PROVIDED TEXT =
74% drop in trauma calls to fire and rescue service under booze ban

A fireman douses flames destroying a train at Cape Town station. File photo.
A fireman douses flames destroying a train at Cape Town station. File photo.
Image: Peter Savage

Twenty-nine days into the national lockdown, a pattern is emerging of the potential massive impact the ban on alcohol sales has had in the reduction of emergency calls to the fire and rescue service in Cape Town.

The city revealed on Friday, in a comparison of the lockdown period and the same period a year ago, that there had been:

  • A 40% reduction in the number of overall calls responded to (fire and special services like trauma incidents and motor vehicle accidents)
  • A 74% drop in the number of trauma calls
  • A 60% drop in the number of medical calls
  • A 48% drop in the number of formal residential fires responded to
  • A 37% drop in the number of informal residential fires responded to

“These lower statistics represent lives saved, even though it cannot be quantified,” the city’s mayco member for safety and security, JP Smith, said in a statement.

PROBLEMS TO SOLVE =
1 > In the article on Cape Town's lockdown emergency calls, what percentage drop in medical calls did the city report?
2 > Say whether each statement agrees with the article on Cape Town's lockdown emergency calls. Answer yes or no, and quote the words from the article that decide it.
(a) Overall calls responded to fell by 40%.
(b) Informal residential fires fell by a larger percentage than formal residential fires.
(c) JP Smith said the lives saved can be quantified.
3 > Resume the article on Cape Town's lockdown emergency calls after its final sentence.

COLLECTED MATERIAL =
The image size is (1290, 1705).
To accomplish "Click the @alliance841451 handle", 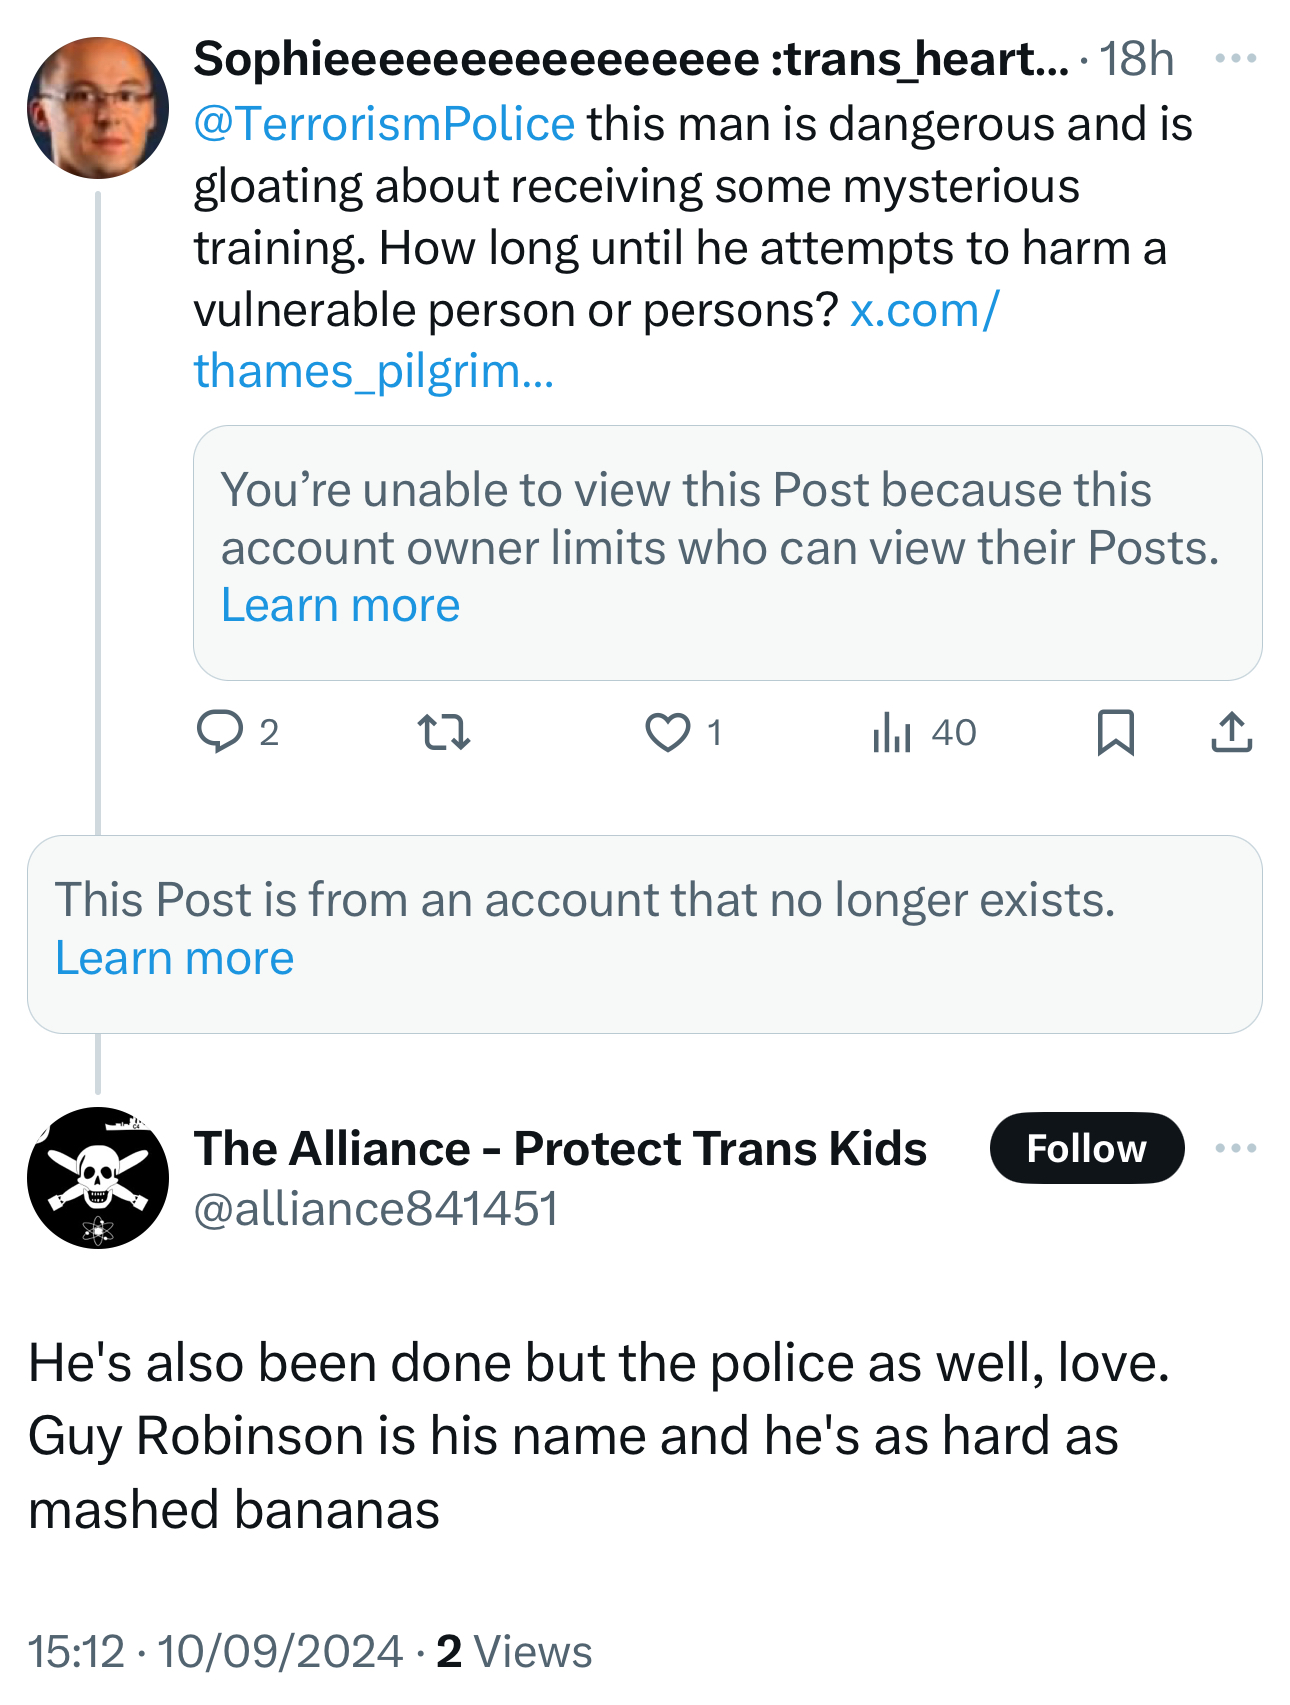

RESPONSES FOR EACH TASK =
1 > A 60% drop.

2 >
(a) Yes: "A 40% reduction in the number of overall calls responded to"
(b) No: "A 48% drop in the number of formal residential fires responded to" and "A 37% drop in the number of informal residential fires responded to"
(c) No: "even though it cannot be quantified"

3 >
“The ban on alcohol and cigarettes has been a subject of lively debate since the announcement. Of course there has continued to be trade in these items in spite of the ban, and the city is under no illusion that for all of the arrests and confiscations, there are many others who have managed to lay their hands on these goods.

“Much has also been said about the impact of the alcohol ban on crime statistics. The city’s safety and security directorate has noted certain trends in some of its departments, which can be attributed to the reduced movement of persons, but we are fairly confident that the ban on alcohol has played a role,” he said.

The city’s traffic service arrested one motorist for allegedly driving under the influence during the lockdown period, and two others for reckless and negligent driving. “By comparison, during the same period last year, officers made 157 drunk driving arrests and 16 more for reckless and negligent driving,” said Smith.

While the focus of lockdown interventions was initially on making sure people stayed at home, the focus has shifted. “From a city perspective, we have noted an increase in the number of persons arrested for selling items prohibited in terms of the regulations — most notably alcohol and cigarettes.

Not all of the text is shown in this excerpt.